I've read about Acker for years, mentioned generally in relation to things like post-postmodernism (alongside Bret Easton Ellis), which I'm not sure is a thing that really exists. And so I've finally given her a spin--and certainly what's she's written is different from most things of I've read before. It's a collage of sorts, a mix of styles and speakers and ideas and pictures and words, all put together in one text.
I was reminded of two other things while reading this book. I was reminded of some photocopied literary journals that I would come across in Los Angeles when I was in my early twenties and idealistic. These journals generally aimed to be shocking in some way, dropping swear words vicariously and including pornographic drawings and generally being anticapitalist, antiwar, antisociety. The purveyors of these magazines were somehow going to change the world. I wanted to change the world too but not in such an anarchistic way. This book looked like one of those journals. I would immediately not have liked it as a young man--mostly because it was too lewd in a coarse obvious way.
The other thing the book reminded me of was a David Lynch movie, something akin to Mulholland Drive or Inland Empire. The movie makes sense at the beginning and is interesting because it's so strange, but as the film continues, it becomes stranger and stranger and more and more impossible to follow. Eventually, we don't know what's going on--and we're left with just bits and pieces we were introduced to early on that show up from time to time that we can sort of wrap around our minds around to give the piece structure.

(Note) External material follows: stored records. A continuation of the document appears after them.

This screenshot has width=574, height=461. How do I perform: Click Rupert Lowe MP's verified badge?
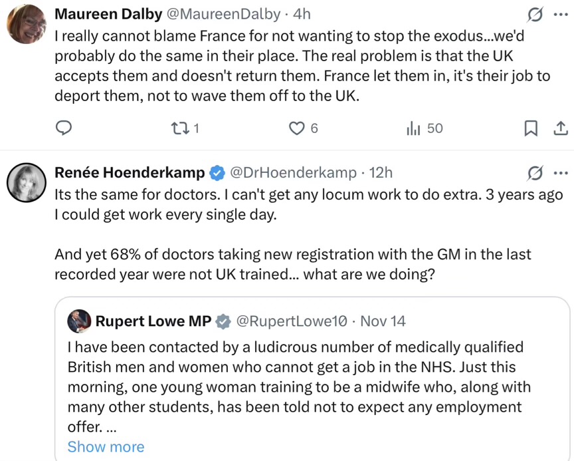coord(223,321)
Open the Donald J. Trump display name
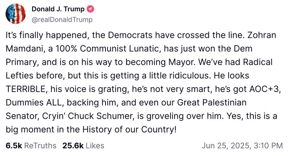The height and width of the screenshot is (156, 290). click(x=57, y=9)
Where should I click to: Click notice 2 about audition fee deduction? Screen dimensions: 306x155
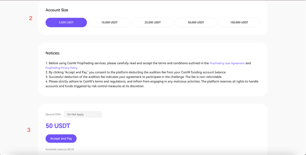pos(136,72)
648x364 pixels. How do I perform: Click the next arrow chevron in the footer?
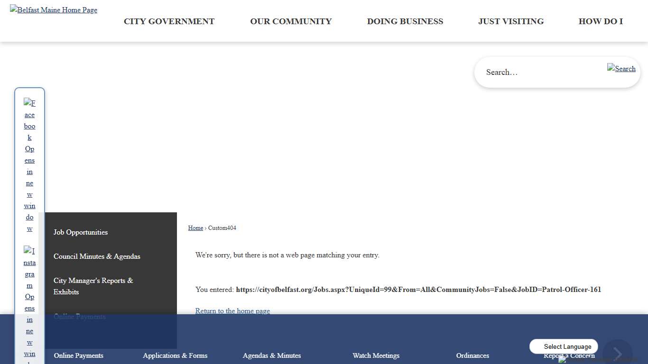[618, 353]
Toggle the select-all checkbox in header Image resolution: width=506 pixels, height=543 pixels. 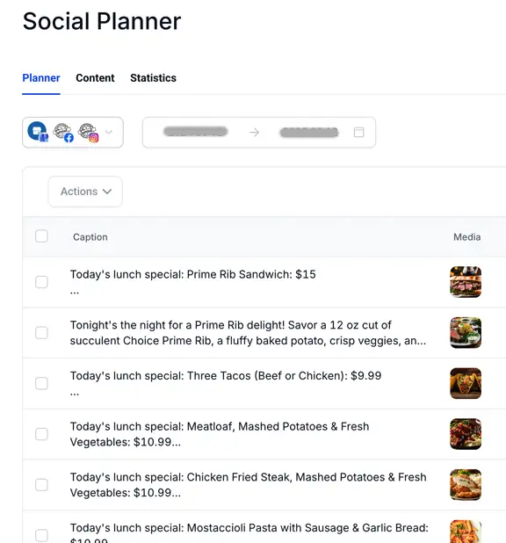41,236
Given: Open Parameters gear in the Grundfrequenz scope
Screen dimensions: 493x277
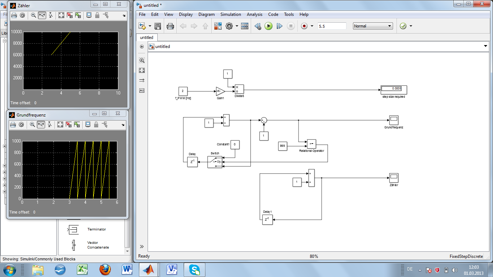Looking at the screenshot, I should tap(21, 124).
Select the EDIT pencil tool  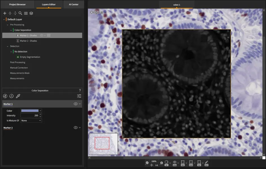207,163
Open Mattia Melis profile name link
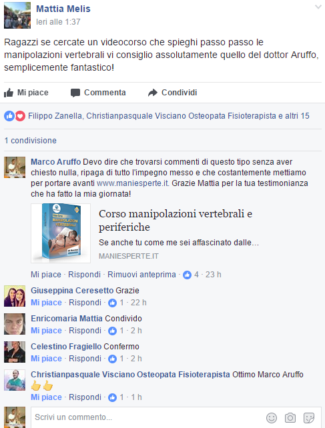 pyautogui.click(x=63, y=9)
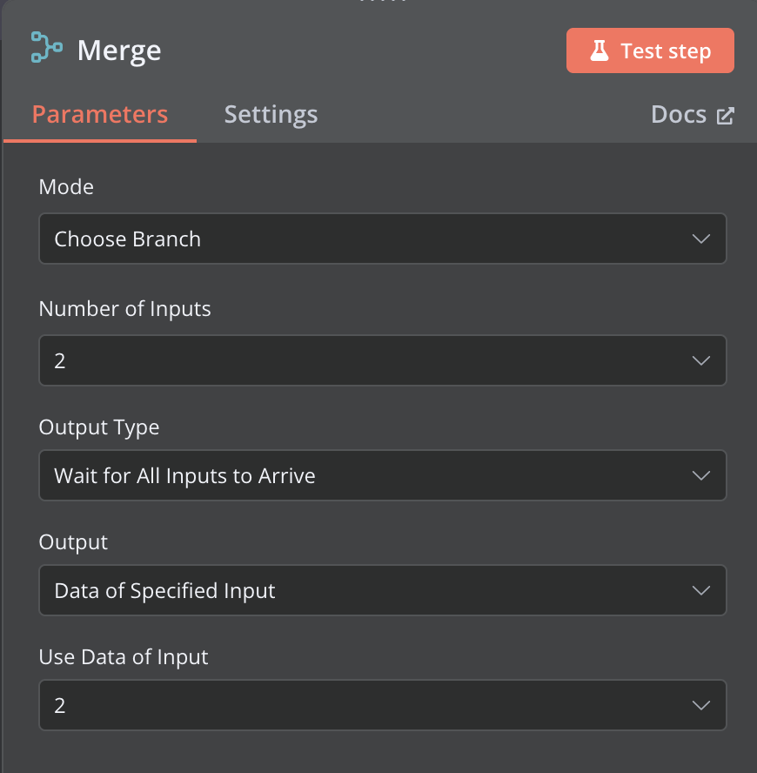Open the Data of Specified Input dropdown

pos(383,590)
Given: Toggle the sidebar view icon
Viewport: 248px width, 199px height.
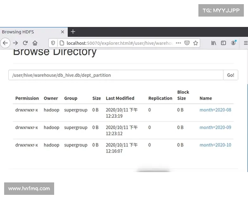Looking at the screenshot, I should 224,43.
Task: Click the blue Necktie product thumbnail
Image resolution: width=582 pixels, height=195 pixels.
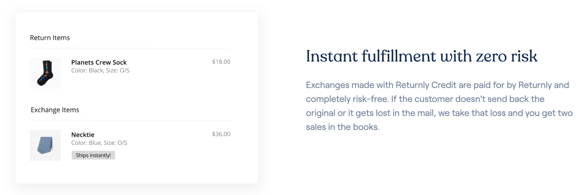Action: pos(45,145)
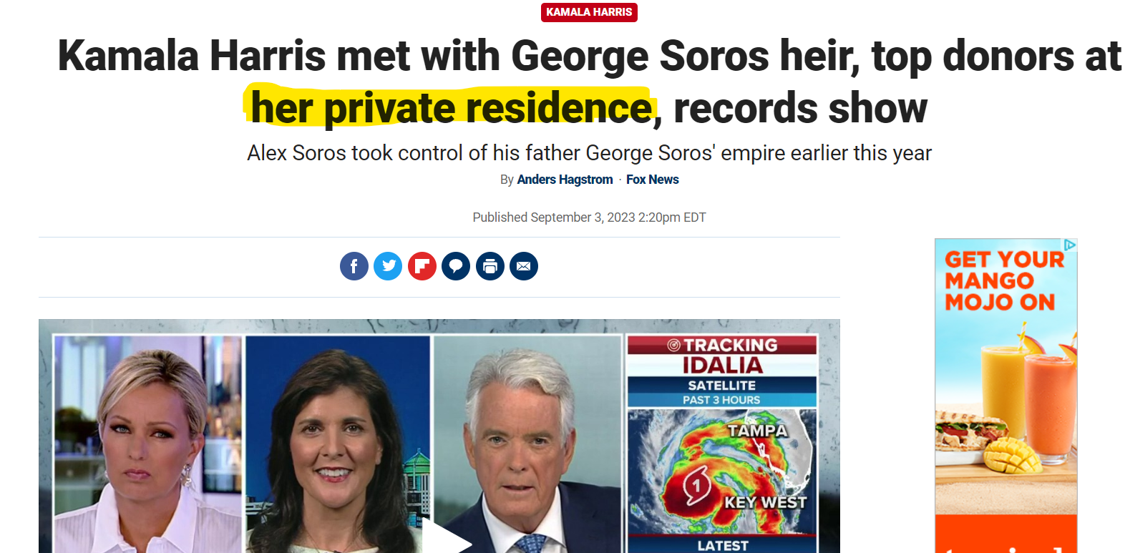This screenshot has width=1125, height=553.
Task: Play the news video
Action: [447, 538]
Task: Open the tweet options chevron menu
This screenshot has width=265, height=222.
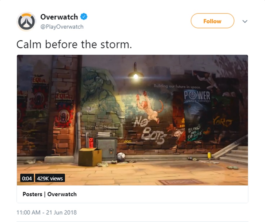Action: [x=245, y=21]
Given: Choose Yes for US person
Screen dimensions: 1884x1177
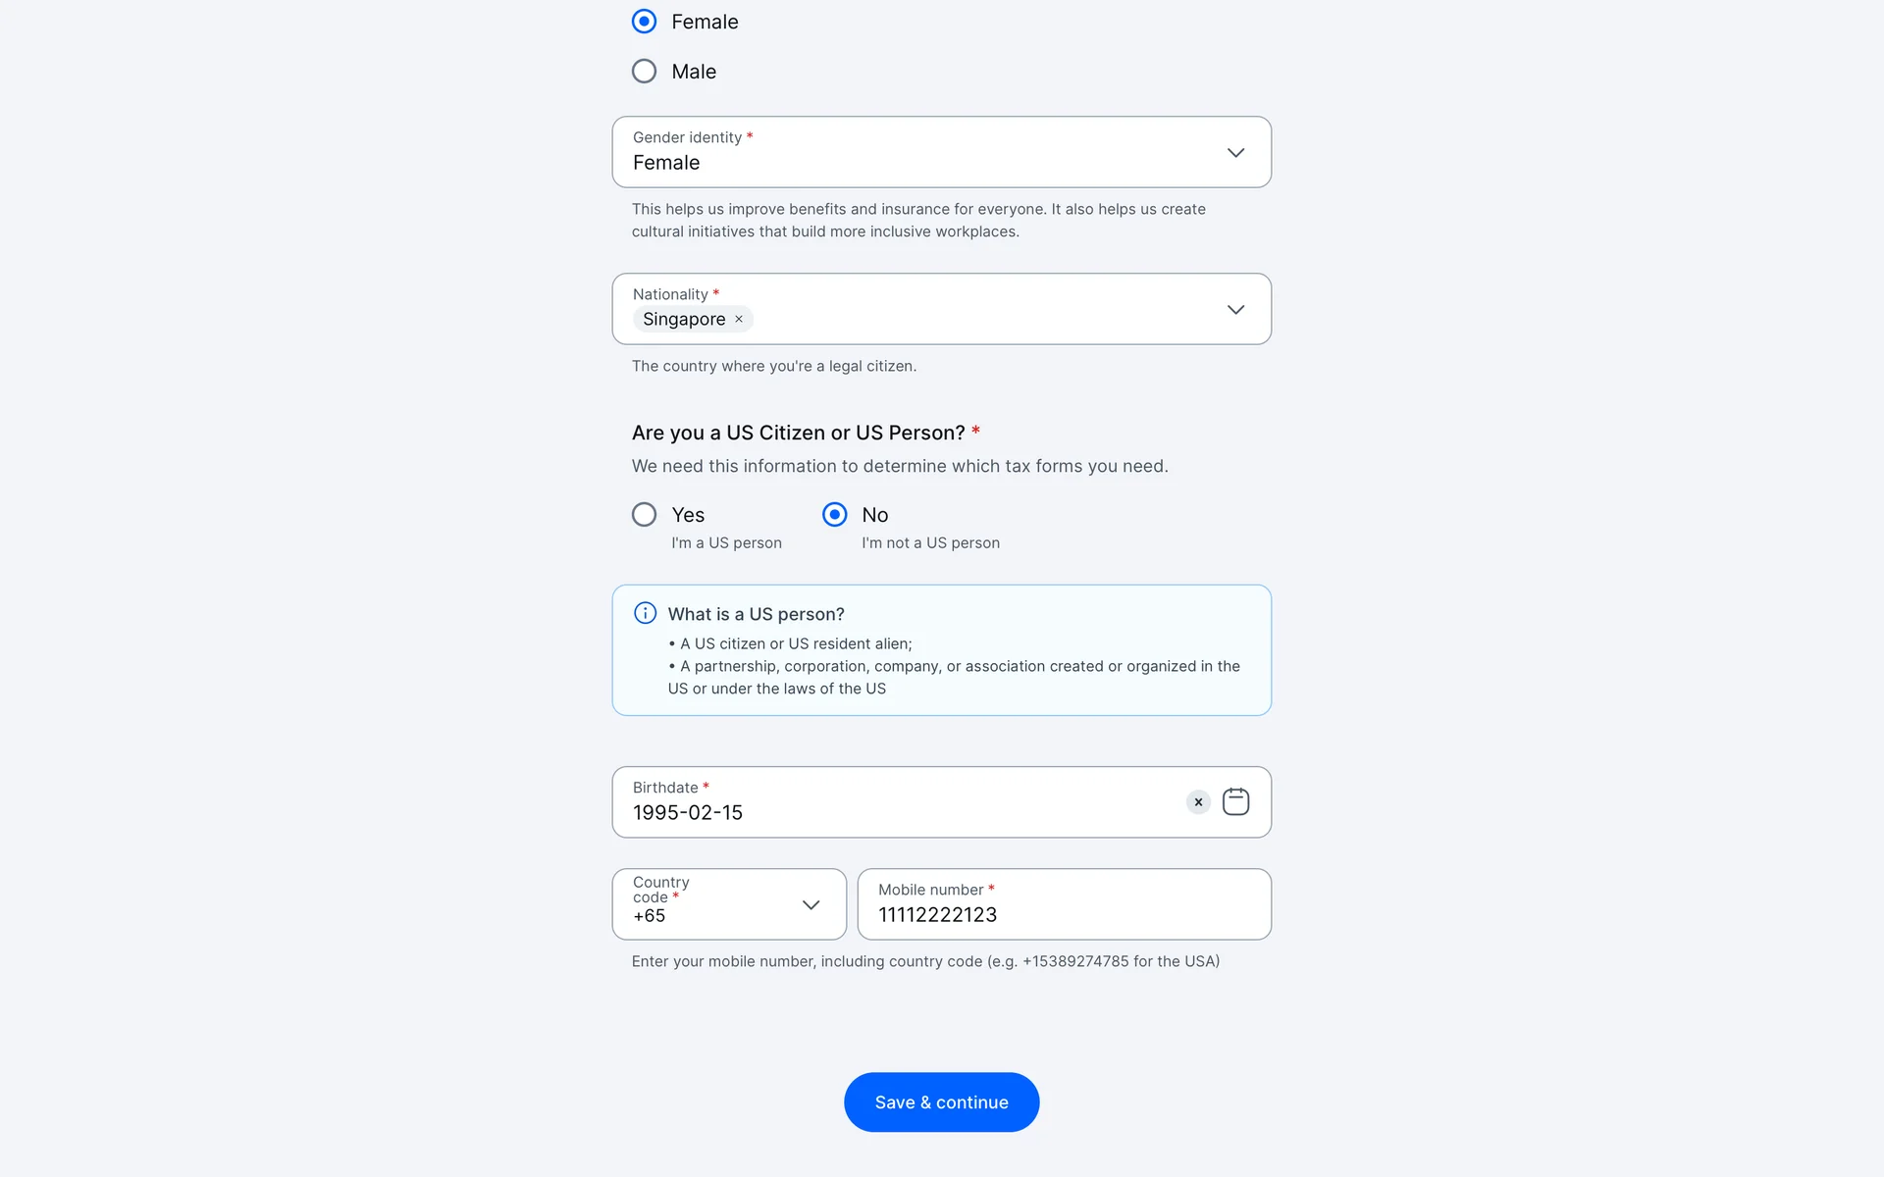Looking at the screenshot, I should point(644,514).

And that's what happens here in Acker's book. We're introduced straight off to Janey, a ten-year-old who is in a sexual relationship with her father/boyfriend. Acker, of course, is looking to shock right from the start. But as I read, I saw the relationship as in some ways not really literal, as I saw the book as not being literal. Acker walks in the realm of dream and desire, as Lynch does. Sure, we have an incestuous/pedophilic relationship at the center of the piece, but what Acker is doing is making psychological theory literal. The book then at the start is about how women, in relationships, are seeking their fathers, at least as some psychologists might theorize. A boyfriend is simply an image of the father who raised the woman. Read that way, the early sections are theoretically interesting (is what we look for in a relationship inevitably a mirror image of a parent?), especially as Janey's boyfriend breaks up with her to pursue another woman who is sexier and who allows him more freedom. This could be any relationship. (I particularly enjoyed a paragraph that was repeated multiple times as a refrain throughout certain pages as the relationship comes to an end--a set of incidents being played over and over, the way we tend to obsess over breakups, looking for meaning.)
As the novel continues, however, we begin to lose sight of Janey at times. And we descend more and more often into the realm of dream--Acker even provides us with some sketches of dreamscapes. Janey leaves her father to go to school in New York, where she works, falls in with a group called the Scorpions, has lots of sex, and eventually loses all her acquaintances in an auto accident.
Janey is kidnapped by a couple of men who intend to turn her into a prostitute/sex slave. She is kept in a room by a Persian man. She writes poetry, a book. She gets cancer, and the Persian man leaves her. She ends up walking around Tunisia with Genet, but not having a passport, she can't go back to the United States. And then she dies. And then she goes into some kind of Egyptian otherworld, where of course sex and death meet, because they often do in literature. Meanwhile, Acker gives us asides on President Carter, The Scarlet Letter, and other famous works, people, and ideas, often without really identifying how these necessarily fit in with the narrative or who the particular speaker is.
It's nice to read something that is not a straightforward narrative from time to time, and I enjoyed some of the writing just for its sheer inventiveness. But in many ways, I did not feel invested in the book--just wanting to get through it. Had I slowed down, I'm sure I'd have picked up on more themes, and were I to trace some of the motifs, I'm sure I could make more of what's here, but given the lack of investment I generally felt, the book does not lend itself to me wanting to reread it, which is what would be required to dig those ideas out.